La cosa più importante è capire se il pacco è davvero un regalo privato. Controlla prima questi punti:
- Deve essere inviato direttamente da una persona privata a un’altra persona privata.
- Deve essere occasionale, non parte di una vendita o di un ordine commerciale.
- Non ci deve essere alcun pagamento per l’articolo stesso.
Se hai comprato l’articolo da un negozio o marketplace e hai chiesto un “gift wrapping” o un indirizzo di consegna diverso, di solito si tratta comunque di un’importazione commerciale. In quel caso, possono applicarsi i normali costi di importazione al destinatario anche se il pacco è contrassegnato come regalo.

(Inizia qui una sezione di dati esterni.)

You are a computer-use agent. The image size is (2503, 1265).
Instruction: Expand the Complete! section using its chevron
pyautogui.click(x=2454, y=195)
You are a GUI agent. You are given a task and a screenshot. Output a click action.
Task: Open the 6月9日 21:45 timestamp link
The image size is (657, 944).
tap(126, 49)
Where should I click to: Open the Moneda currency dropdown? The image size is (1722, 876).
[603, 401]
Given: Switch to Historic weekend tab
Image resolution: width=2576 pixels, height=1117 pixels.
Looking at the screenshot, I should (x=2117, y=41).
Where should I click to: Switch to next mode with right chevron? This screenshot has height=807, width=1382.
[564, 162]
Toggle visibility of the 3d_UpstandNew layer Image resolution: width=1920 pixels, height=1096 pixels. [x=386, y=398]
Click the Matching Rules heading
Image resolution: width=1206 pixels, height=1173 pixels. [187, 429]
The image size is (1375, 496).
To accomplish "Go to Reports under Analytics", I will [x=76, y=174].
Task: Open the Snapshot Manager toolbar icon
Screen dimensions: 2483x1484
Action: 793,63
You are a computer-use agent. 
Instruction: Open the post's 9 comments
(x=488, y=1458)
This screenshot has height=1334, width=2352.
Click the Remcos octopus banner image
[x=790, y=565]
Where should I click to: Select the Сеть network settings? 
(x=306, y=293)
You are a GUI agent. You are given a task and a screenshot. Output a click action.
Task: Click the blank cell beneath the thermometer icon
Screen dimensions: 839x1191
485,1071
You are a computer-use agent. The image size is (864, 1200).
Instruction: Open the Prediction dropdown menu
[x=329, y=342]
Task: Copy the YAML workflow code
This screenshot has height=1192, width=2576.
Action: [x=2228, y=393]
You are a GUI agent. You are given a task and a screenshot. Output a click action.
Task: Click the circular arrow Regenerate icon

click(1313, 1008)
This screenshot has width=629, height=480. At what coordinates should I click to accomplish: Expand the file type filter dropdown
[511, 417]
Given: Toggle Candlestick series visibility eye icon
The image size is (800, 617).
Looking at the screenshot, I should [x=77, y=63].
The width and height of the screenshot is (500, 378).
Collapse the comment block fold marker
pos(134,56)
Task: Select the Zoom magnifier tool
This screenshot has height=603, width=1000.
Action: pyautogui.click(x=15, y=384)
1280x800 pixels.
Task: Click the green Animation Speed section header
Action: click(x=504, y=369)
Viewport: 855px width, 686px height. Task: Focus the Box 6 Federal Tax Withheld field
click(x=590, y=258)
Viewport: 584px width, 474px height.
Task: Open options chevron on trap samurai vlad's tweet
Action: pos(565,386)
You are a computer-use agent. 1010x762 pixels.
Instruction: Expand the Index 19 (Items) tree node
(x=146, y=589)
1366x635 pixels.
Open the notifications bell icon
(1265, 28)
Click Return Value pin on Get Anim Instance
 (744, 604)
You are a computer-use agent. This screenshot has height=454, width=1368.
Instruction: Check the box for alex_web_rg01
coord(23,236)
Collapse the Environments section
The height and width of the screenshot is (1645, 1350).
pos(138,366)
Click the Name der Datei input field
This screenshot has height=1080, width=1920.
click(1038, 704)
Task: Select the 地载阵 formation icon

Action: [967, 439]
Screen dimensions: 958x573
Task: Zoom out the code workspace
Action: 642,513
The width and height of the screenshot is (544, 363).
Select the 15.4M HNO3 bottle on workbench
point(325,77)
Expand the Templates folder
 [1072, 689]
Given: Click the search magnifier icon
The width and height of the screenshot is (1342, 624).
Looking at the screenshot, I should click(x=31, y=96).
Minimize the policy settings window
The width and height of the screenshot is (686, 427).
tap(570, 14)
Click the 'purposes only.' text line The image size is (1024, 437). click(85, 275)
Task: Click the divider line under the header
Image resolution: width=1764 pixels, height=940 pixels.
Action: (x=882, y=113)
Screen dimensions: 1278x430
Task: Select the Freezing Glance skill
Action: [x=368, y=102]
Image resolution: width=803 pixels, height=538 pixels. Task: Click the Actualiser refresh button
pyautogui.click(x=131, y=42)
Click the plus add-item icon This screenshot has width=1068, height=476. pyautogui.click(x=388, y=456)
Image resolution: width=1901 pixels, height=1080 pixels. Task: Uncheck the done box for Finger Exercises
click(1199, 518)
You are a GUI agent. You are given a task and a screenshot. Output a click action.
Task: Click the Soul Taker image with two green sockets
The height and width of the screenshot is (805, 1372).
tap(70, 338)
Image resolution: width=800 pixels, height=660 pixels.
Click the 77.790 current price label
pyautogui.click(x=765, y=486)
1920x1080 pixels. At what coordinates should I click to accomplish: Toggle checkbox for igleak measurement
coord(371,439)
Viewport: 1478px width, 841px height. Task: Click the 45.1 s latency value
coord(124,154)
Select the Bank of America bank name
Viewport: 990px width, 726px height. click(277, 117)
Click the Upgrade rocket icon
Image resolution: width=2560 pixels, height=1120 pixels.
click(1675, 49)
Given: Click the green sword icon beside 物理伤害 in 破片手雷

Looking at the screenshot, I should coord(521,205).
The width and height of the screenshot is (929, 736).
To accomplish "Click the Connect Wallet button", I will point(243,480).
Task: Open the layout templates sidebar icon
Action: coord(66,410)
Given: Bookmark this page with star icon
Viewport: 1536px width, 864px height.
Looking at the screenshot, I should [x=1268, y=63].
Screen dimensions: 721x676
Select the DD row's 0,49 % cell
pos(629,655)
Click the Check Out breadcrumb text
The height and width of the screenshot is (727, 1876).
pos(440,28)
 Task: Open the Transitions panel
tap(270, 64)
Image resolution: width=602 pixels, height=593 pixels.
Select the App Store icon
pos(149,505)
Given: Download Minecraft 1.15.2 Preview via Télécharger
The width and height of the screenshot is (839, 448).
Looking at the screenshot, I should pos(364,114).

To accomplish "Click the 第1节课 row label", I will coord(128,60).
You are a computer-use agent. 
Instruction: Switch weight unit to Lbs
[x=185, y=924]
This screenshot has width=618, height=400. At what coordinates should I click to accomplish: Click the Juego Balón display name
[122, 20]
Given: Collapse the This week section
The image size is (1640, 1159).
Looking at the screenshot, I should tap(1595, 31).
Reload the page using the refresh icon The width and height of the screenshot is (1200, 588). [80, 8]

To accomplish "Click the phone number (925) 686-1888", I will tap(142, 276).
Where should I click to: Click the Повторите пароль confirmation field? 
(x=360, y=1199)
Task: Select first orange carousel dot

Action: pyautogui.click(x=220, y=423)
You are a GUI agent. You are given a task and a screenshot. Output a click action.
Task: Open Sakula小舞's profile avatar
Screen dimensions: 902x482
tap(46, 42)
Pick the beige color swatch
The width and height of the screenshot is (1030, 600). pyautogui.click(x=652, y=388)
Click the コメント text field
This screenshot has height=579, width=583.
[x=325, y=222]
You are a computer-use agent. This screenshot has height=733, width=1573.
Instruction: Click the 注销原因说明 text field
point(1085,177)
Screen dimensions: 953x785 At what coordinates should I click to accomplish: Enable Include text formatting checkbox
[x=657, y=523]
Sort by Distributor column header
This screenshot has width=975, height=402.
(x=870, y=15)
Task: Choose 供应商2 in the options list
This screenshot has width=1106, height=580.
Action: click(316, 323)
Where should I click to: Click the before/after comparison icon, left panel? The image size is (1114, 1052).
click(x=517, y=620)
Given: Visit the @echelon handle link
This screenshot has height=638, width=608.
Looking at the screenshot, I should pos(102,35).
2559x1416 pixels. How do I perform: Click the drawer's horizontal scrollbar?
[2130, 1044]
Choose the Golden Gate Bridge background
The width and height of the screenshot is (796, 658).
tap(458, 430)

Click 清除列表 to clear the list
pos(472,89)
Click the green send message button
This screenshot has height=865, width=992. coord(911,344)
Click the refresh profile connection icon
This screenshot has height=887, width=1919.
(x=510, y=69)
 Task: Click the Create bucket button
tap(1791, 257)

La cosa successiva da controllare è il valore dichiarato sul modulo doganale o sull’etichetta di spedizione. Le dogane e il corriere di solito si basano sul valore indicato lì, insieme alla descrizione del contenuto. Se la dichiarazione manca, non è chiara o sembra troppo bassa, il pacco può essere trattenuto finché qualcuno non fornisce una prova.
Fai subito così:
- Controlla la pagina di tracciamento per eventuali stati doganali, come blocco doganale, richiesta di sdoganamento o “in attesa di informazioni”.
- Salva la conferma dell’ordine, la ricevuta di pagamento e il numero di tracciamento.
- Chiedi al mittente quale valore ha dichiarato e se il pacco è stato spedito come regalo privato o come vendita.
- Se il corriere chiede documenti, invia rapidamente la prova richiesta così il pacco non subisce ritardi.
Se il pacco è davvero un regalo privato, la domanda chiave è se rientra nelle condizioni di esenzione UE e nel limite di valore. Per un regalo sopra quel limite, i costi sono più probabili. Se è sotto il limite ma viene comunque tassato, controlla l’avviso doganale o il messaggio del corriere per vedere perché l’esenzione non è stata applicata.
Se compaiono spese a sorpresa, di solito è il destinatario la persona a cui viene chiesto di pagarle, a meno che il mittente non abbia prepagato in anticipo i costi di importazione. Il corriere o l’operatore postale di solito riscuote il denaro prima della consegna o prima di rilasciare il pacco. Se vuoi contestare l’importo, chiedi al corriere o all’ufficio doganale il numero di riferimento, il valore dichiarato e la base del costo.
Practical tip: conserva in un’unica cartella la pagina di tracciamento del pacco, l’avviso doganale e il valore dichiarato dal mittente, perché questi tre dettagli di solito determinano se un “regalo” viene sdoganato senza costi aggiuntivi.